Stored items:
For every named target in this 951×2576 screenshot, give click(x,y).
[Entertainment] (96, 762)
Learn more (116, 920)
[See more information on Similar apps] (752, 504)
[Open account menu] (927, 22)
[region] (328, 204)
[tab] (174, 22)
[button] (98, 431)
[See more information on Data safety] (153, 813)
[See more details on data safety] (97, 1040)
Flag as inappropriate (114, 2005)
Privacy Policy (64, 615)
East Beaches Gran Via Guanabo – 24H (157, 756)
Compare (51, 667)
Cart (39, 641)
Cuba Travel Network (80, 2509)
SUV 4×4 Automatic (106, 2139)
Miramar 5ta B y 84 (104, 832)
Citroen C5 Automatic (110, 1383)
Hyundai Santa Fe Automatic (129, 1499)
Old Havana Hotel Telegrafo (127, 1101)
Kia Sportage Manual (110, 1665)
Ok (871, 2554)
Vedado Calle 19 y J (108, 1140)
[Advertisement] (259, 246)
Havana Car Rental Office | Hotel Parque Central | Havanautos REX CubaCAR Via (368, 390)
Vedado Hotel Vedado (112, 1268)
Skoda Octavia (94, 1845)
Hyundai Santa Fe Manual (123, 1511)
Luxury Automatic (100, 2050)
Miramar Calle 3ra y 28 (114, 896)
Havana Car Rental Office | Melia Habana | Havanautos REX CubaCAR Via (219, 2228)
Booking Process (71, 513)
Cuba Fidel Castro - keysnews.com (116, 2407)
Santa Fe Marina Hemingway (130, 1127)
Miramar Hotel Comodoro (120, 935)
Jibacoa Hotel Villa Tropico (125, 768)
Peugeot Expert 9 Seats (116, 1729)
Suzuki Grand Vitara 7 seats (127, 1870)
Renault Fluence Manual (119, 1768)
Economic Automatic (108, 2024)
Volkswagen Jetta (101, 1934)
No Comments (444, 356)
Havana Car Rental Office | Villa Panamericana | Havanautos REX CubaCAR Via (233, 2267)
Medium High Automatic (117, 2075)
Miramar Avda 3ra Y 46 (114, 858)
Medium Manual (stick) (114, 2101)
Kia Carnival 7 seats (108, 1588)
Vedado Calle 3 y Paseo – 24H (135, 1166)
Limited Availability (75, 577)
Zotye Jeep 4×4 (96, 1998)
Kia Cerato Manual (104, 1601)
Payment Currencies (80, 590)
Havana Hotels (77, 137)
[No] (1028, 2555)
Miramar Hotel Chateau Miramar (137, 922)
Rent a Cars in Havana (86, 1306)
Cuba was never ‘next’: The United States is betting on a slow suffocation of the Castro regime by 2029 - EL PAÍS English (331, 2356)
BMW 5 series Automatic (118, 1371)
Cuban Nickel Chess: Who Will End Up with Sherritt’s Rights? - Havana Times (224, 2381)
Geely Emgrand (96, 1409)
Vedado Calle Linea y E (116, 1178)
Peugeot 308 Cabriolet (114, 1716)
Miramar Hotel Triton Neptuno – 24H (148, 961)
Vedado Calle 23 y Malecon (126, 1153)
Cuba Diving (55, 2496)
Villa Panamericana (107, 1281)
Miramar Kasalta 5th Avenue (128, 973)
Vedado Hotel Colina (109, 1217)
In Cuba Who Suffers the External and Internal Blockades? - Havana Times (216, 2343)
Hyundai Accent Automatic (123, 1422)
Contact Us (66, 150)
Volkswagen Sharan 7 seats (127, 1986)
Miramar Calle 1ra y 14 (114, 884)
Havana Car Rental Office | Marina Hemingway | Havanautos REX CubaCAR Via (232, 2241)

§ **What you should do**:
All lines above from the one holding "Renault Fluence Manual (119, 1768)" to the one holding "[No] (1028, 2555)", inclusive, are to be copied exactly; no other line is wanted.

§ **Task answer**:
Renault Fluence Manual (119, 1768)
Economic Automatic (108, 2024)
Volkswagen Jetta (101, 1934)
No Comments (444, 356)
Havana Car Rental Office | Villa Panamericana | Havanautos REX CubaCAR Via (233, 2267)
Medium High Automatic (117, 2075)
Miramar Avda 3ra Y 46 (114, 858)
Medium Manual (stick) (114, 2101)
Kia Carnival 7 seats (108, 1588)
Vedado Calle 3 y Paseo – 24H (135, 1166)
Limited Availability (75, 577)
Zotye Jeep 4×4 (96, 1998)
Kia Cerato Manual (104, 1601)
Payment Currencies (80, 590)
Havana Hotels (77, 137)
[No] (1028, 2555)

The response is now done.